Last Tuesday, 15th October, All Response Media had several attendees at BARBs event ‘Understanding Viewers in the 2020s’. The event was pitched as an opportunity to hear how viewing behaviour would evolve into the 2020s and for us to understand how BARB would be looking to stay at the forefront of measuring these changes. So, what were the key themes and what could they mean for advertisers looking into the next decade?
The conference started with a presentation from Deloitte who have been working with BARB to analyse and forecast potential trends for the industry. In truth, there were little tangible conclusions from this section with much of the talk around loose theory on how the market could evolve. Deloitte actually have included much more detail on some of their forecast outcomes for the industry that can be found here – these vary from the view of digital players taking over the AV space to wipe out traditional broadcasters and agencies, to the theory that traditional broadcasters would successfully transform into digital beasts and remain the primary players. Their more muted scenario ‘lost in diversity’ suggesting that the TV and video industry would develop into a diverse ecosystem in which there are no dominant players – feels the most likely suggestion. If we can take anything from the last decade and transpose it onto the next, it is likely to be that the pace of change in terms of audience consumption habits and reflecting market dynamics, will not be as rapid as some suggest.
Much of the rest of the conference was pivoted around Project Dovetail and its utilisation for broadcasters (both BBC and C4 presented use cases) and for advertisers. Whilst this included some interesting snippets, much of it was just confirming what we already know.
BARB also discussed their new project with Kantar that will include router tech that can track video streaming activity from a designated list of BVoD services such as BBC iPlayer, ITV Hub, All 4 etc, SVoD services such as Netflix and Amazon, and online video services, YouTube for example. We’re likely to see some data from this in 2020 but exactly how and at what level, is still to be confirmed.
So, what does this mean for advertisers? Firstly, we should note that BARB remains one of the world leaders in terms of providing gold standard TV measurement. As Justin Sampson from BARB mentioned, even the USA is still borrowing from the BARB approach and methodology. The fact that Reed Hastings, CEO of Netflix, has also spoken out in support of his platform being measured by BARB, illustrates the body remains relevant and its early steps in a cross into the digital realm are bearing fruit. Therefore, TV advertisers in the UK can remain confident that the market is leading the way in terms of measurement.
But these developments, raise greater questions for broadcasters, advertisers and agencies on how this data could and should be used. If we begin to look at joint viewing, how will this be traded? And will broadcasters still try and justify a premium on cost per thousand (CPT) for a viewer watching on BVoD? We would argue that they cannot.

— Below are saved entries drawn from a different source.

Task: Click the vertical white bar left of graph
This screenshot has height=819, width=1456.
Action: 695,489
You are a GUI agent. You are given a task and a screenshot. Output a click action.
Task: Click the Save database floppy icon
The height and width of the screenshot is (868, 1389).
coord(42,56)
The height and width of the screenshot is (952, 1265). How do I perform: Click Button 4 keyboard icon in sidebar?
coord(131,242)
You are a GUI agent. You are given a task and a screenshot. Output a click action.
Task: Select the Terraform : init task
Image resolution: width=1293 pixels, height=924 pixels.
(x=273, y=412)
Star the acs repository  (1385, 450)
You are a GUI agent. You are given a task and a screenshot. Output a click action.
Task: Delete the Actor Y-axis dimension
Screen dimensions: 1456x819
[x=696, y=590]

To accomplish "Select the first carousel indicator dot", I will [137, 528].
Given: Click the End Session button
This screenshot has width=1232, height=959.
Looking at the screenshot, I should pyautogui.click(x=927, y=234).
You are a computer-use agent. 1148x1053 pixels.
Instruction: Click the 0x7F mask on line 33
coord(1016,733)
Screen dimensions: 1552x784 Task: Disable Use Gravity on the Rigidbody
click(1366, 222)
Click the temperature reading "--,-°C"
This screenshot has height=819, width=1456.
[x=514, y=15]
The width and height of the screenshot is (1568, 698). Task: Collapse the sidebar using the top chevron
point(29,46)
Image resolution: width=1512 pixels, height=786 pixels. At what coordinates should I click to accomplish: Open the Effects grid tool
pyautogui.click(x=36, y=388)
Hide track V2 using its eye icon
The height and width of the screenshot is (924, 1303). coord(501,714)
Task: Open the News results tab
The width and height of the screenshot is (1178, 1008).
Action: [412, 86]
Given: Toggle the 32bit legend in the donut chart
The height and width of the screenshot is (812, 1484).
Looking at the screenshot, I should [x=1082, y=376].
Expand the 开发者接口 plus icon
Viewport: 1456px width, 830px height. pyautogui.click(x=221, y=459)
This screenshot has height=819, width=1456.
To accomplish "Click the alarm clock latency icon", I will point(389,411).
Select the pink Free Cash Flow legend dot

All Response Media viewpoint
Joint viewing data will be interesting from a planning and reach analysis point of view, but for performance focussed agencies and advertisers – these come second to cold, hard results. Being able to measure Amazon Video and Netflix will be interesting in understanding our audience, but if we cannot buy advertising on these platforms its implementation potential is reduced. As an agency, we’ll continue to leverage the benefits of BARB for planning as well as taking advantage of its shortcomings in terms of under-reporting linear TV viewing. However, measuring and analysing real life response signals and the associated business uplift will remain of central importance.